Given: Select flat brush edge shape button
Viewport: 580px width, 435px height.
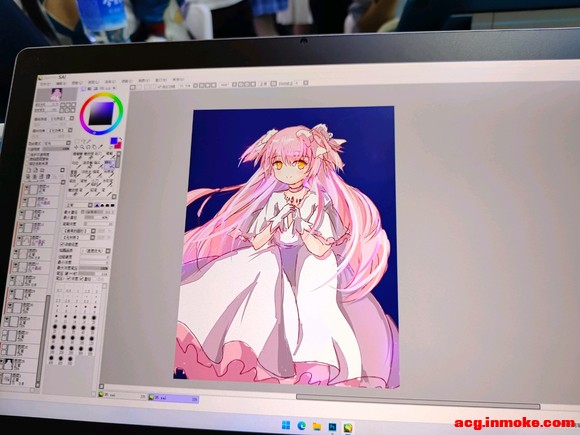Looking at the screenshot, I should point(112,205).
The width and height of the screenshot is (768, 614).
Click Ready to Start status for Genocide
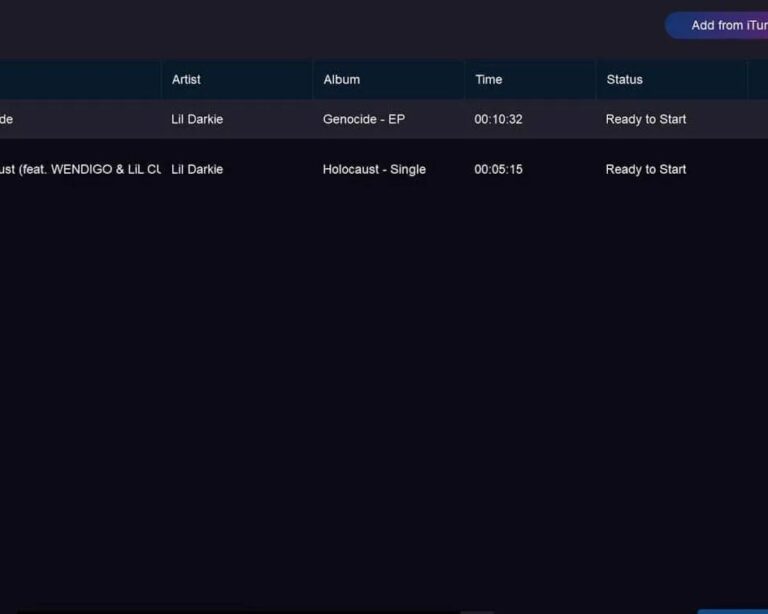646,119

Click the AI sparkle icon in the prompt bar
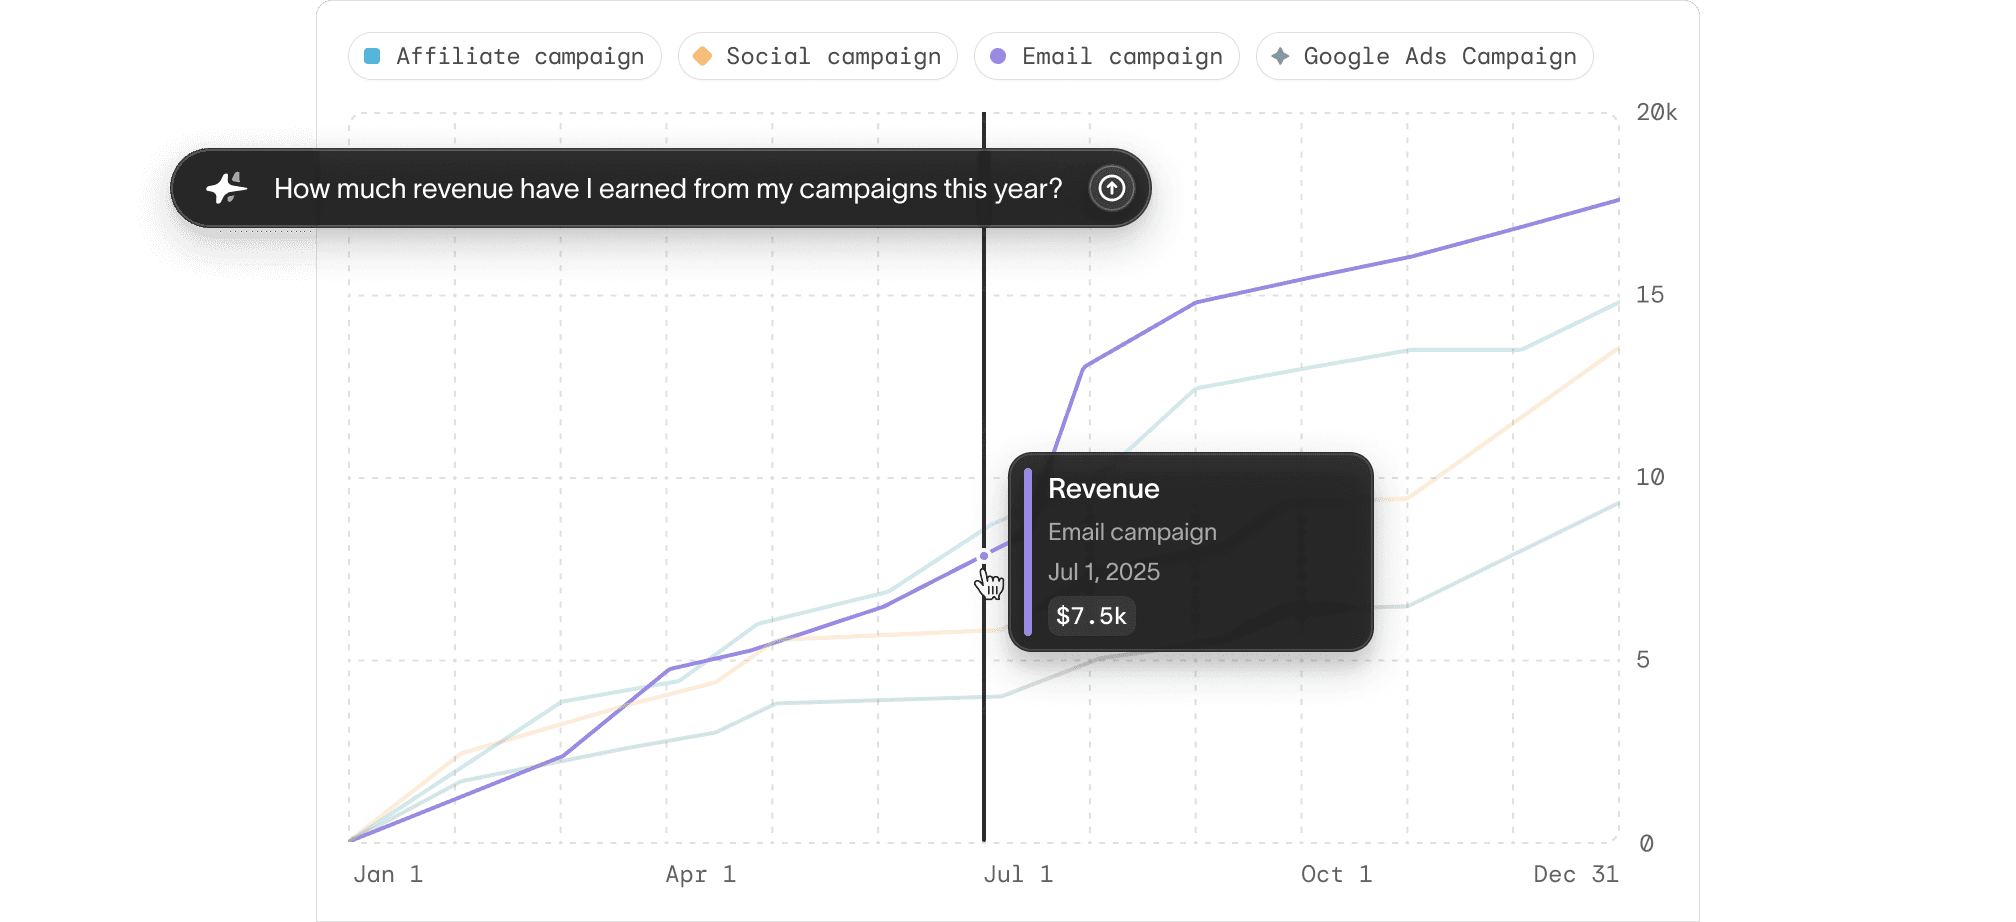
------------------------------
- **What to work on**:
Please repeat the listing above word for word, with the pictures removed.

- **Result of this task**:
Given: Select flat brush edge shape button
Viewport: 580px width, 435px height.
Looking at the screenshot, I should point(112,205).
The width and height of the screenshot is (768, 614).
Click Ready to Start status for Genocide
646,119

Click the AI sparkle icon in the prompt bar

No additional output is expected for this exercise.